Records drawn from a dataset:
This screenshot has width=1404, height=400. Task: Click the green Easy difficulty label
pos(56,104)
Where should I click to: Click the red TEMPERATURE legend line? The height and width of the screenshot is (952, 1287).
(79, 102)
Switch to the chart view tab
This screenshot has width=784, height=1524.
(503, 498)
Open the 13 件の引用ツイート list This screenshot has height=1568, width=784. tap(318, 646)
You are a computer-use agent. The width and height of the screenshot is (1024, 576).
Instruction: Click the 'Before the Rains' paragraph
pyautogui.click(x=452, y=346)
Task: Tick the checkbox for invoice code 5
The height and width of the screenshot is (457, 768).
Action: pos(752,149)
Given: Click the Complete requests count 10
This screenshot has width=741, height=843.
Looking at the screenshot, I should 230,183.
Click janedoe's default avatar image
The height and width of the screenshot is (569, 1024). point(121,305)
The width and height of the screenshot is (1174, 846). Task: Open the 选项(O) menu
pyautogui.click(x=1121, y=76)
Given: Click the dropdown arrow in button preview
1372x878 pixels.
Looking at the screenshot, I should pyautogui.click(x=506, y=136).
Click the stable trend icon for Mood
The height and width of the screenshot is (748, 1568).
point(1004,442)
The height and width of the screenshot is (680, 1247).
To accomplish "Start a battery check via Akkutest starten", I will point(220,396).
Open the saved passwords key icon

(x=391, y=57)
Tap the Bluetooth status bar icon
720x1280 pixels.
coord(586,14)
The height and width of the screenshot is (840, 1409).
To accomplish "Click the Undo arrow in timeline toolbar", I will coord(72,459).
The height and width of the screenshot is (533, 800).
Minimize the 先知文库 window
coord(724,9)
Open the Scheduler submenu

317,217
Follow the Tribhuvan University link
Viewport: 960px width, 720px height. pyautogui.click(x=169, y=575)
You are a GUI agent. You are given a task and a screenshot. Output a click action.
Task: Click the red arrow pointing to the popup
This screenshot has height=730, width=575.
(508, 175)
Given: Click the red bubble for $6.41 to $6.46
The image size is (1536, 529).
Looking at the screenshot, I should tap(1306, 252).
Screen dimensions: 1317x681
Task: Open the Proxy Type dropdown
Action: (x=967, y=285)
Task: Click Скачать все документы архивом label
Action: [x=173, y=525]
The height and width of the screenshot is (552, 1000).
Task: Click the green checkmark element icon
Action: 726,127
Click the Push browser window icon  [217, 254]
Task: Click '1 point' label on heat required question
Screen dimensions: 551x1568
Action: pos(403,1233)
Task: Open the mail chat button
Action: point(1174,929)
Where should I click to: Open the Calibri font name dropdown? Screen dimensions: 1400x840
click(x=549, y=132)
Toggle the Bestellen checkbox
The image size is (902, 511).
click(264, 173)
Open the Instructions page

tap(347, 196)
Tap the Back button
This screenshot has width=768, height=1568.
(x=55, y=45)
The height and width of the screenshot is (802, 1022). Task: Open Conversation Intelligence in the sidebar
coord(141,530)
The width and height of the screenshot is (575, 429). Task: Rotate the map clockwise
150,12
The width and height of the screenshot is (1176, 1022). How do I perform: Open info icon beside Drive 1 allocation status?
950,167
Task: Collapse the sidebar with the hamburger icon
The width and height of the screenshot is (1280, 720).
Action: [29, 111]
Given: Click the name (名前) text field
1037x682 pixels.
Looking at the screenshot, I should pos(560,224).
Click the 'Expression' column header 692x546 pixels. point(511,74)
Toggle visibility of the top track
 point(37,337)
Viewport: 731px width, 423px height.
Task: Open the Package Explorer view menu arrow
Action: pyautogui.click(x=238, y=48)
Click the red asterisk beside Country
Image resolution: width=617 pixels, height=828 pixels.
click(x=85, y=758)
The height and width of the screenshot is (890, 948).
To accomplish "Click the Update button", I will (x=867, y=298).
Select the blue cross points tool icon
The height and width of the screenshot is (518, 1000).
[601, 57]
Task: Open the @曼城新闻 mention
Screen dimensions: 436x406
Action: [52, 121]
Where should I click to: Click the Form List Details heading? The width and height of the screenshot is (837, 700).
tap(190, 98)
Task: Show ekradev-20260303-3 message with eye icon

- _PROBLEM REQUIREMENTS_: Could you tally the lines in the data that contain the string "agent" and answer with the number alone?

- _RESULT OF THIS EXERCISE_: 2